Start of Block

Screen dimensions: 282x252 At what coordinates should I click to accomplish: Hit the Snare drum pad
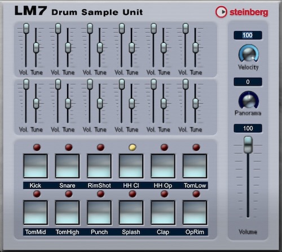tap(67, 166)
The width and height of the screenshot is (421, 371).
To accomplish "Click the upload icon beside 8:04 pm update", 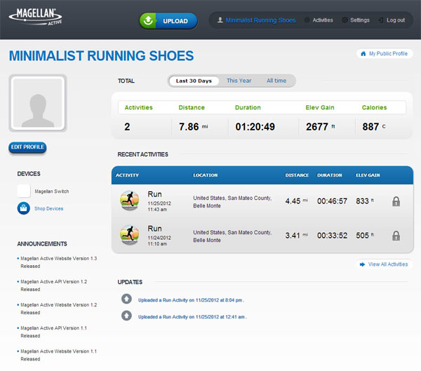I will coord(126,299).
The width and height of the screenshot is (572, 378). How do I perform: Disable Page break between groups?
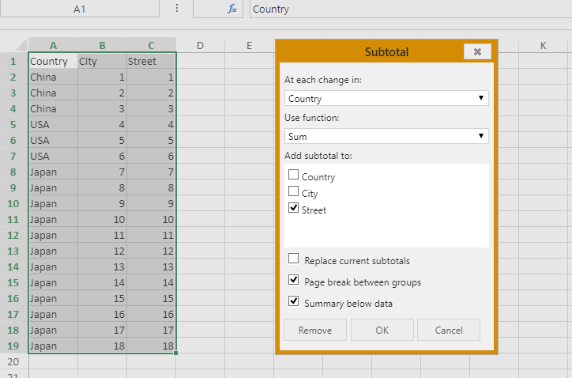(x=293, y=280)
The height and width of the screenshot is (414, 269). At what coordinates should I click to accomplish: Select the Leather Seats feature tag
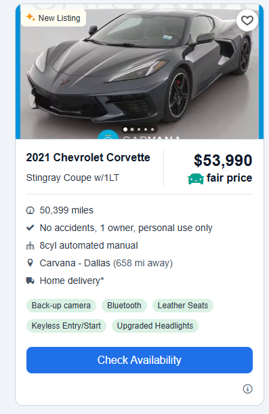[x=183, y=306]
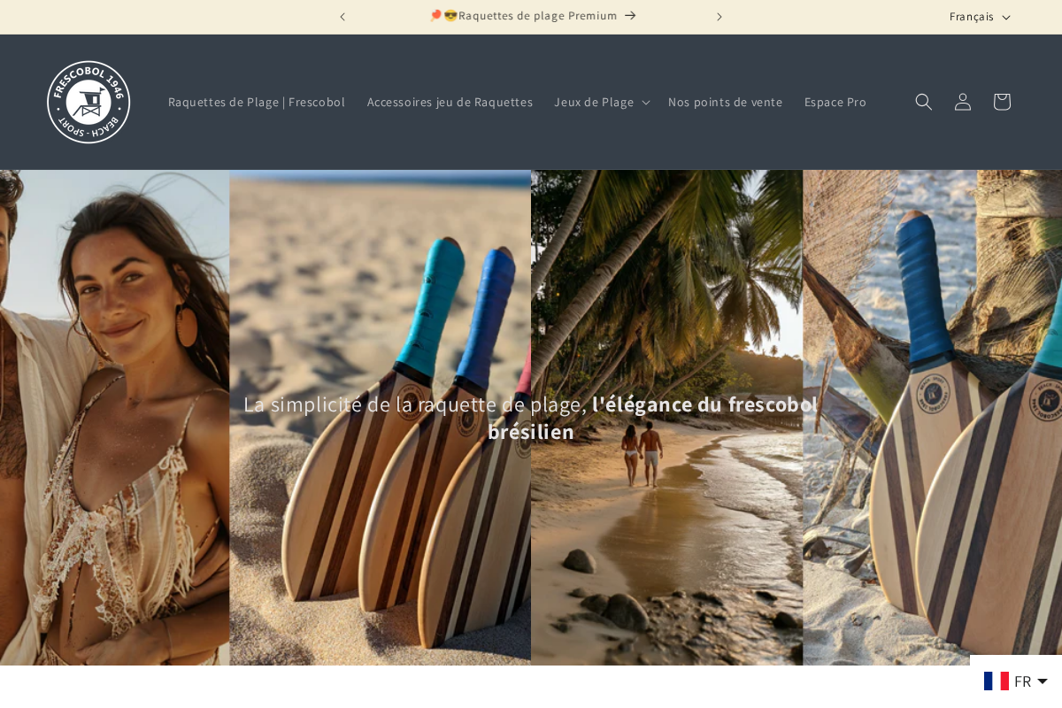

End of Block

AIM OF THE TASK:
Output, exactly and only, the lines beginning with the one that contains "The width and height of the screenshot is (572, 378)." and ending at the last line of the records above. Drop the pictures.

EXERCISE OUTPUT:
The width and height of the screenshot is (572, 378). How do I perform: Disable Page break between groups?
(x=293, y=280)
The height and width of the screenshot is (414, 269). At what coordinates should I click to accomplish: Select the Leather Seats feature tag
[x=183, y=306]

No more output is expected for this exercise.